Lies, Damned Lies, and Data Mining
by Clifford Asness, Ph. D. AQR Capital Management, Inc.
We are the whipping boy for a recent article on the dangers of data mining in our field. And the whipping is delivered largely based on an unsupported shot taken by my frequent foil and sparring partner, Rob Arnott. Before I take on this attack1 we need to back up a bit.
Data mining, that is searching the data to find in-sample patterns in returns that are not real but random, and then believing you’ve found truth, is a real problem in our field. Random doesn’t tend to repeat so data mining often fails to produce attractive real life returns going forward.

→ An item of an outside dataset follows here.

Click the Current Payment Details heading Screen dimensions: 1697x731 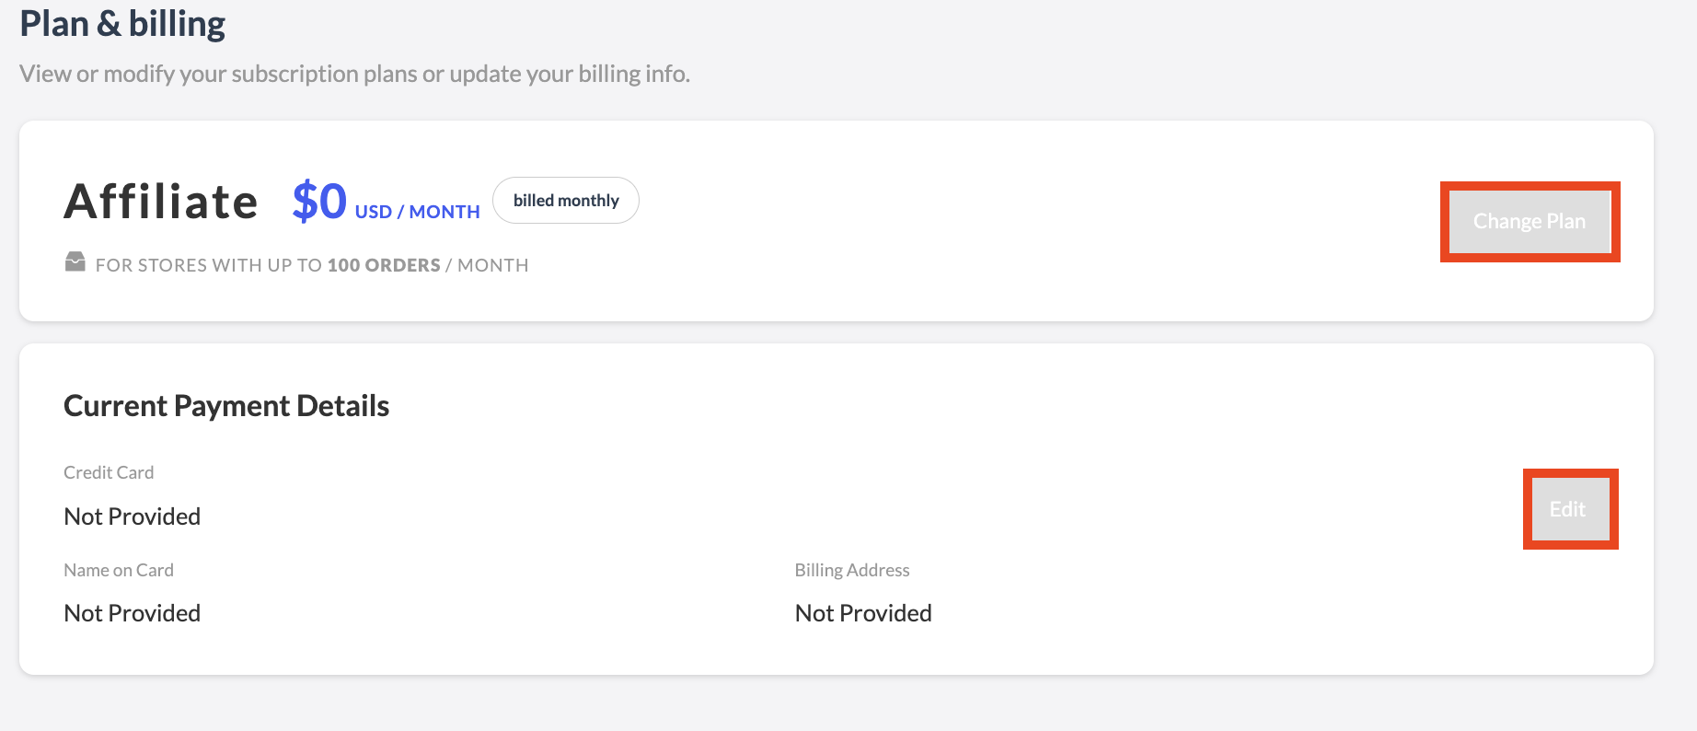tap(225, 405)

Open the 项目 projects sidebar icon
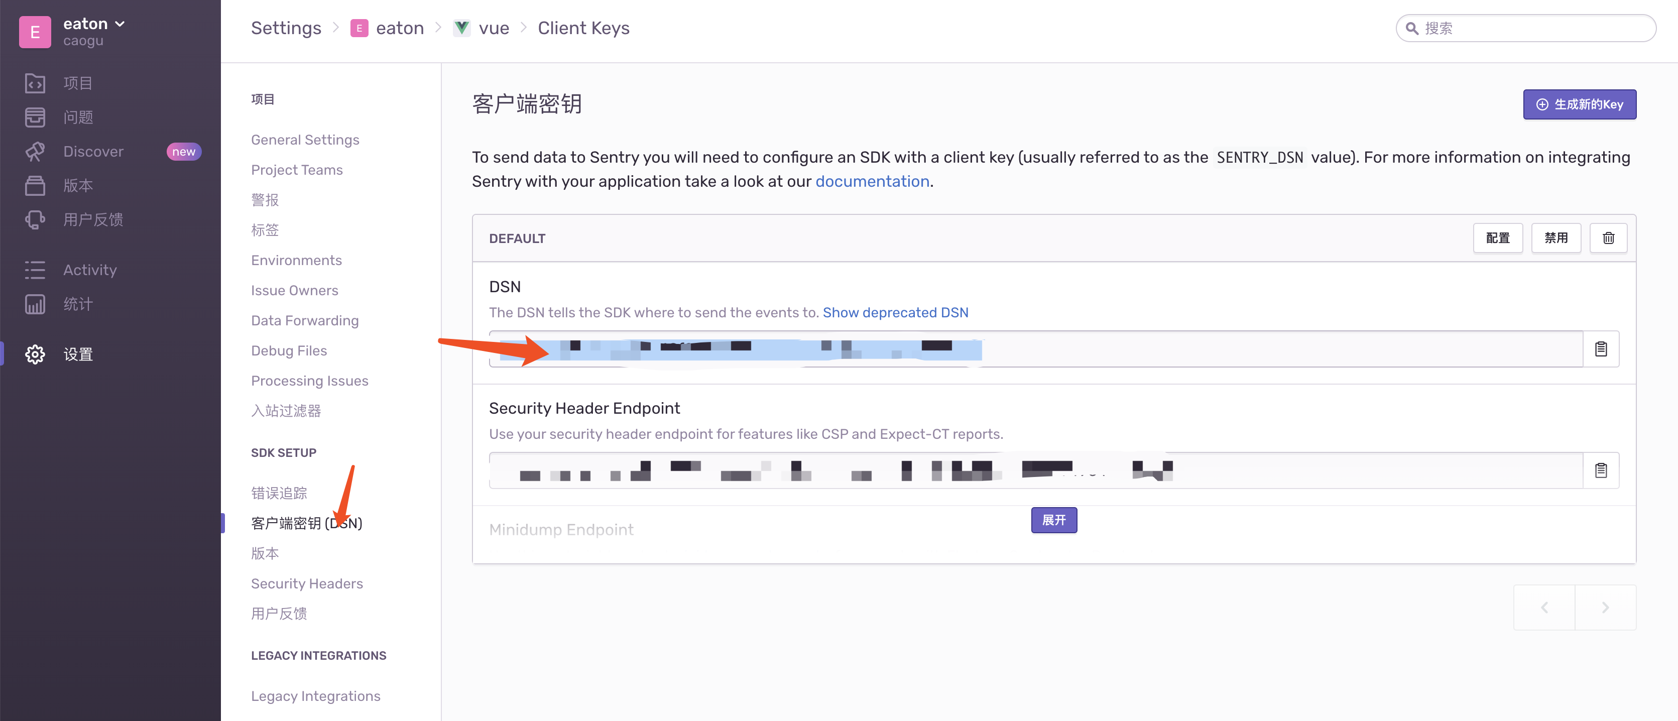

And given the rewards to gathering assets, often made easier with a good “backtest,” the incentive to data mine is great. We’ve talked about it endlessly for years and written on it many times. But we’re not nihilists who believe everything is data mining.2,3 We are more likely to believe in-sample evidence when it’s also accompanied by strong out-of-sample evidence (across time, geography, and asset class4) and an economic story that makes sense.5 In that case, and barring exceptionally convincing evidence something has changed, we not only believe in it but will stick to it like grim death through its inevitable ups and downs. After many years of research and managing portfolios, we believe there are at least four widely known types of factors that are real (that is, they don’t just look good because of data mining).6,7,8 People are often shocked that we believe in only a few core investment concepts – somehow they think there are many more. Nope. For instance: No small firm effect. No January effect. No Super Bowl effect – though if you do believe that indicator, you should be shorting stocks this year because of Tom Brady; sorry if that’s deflating.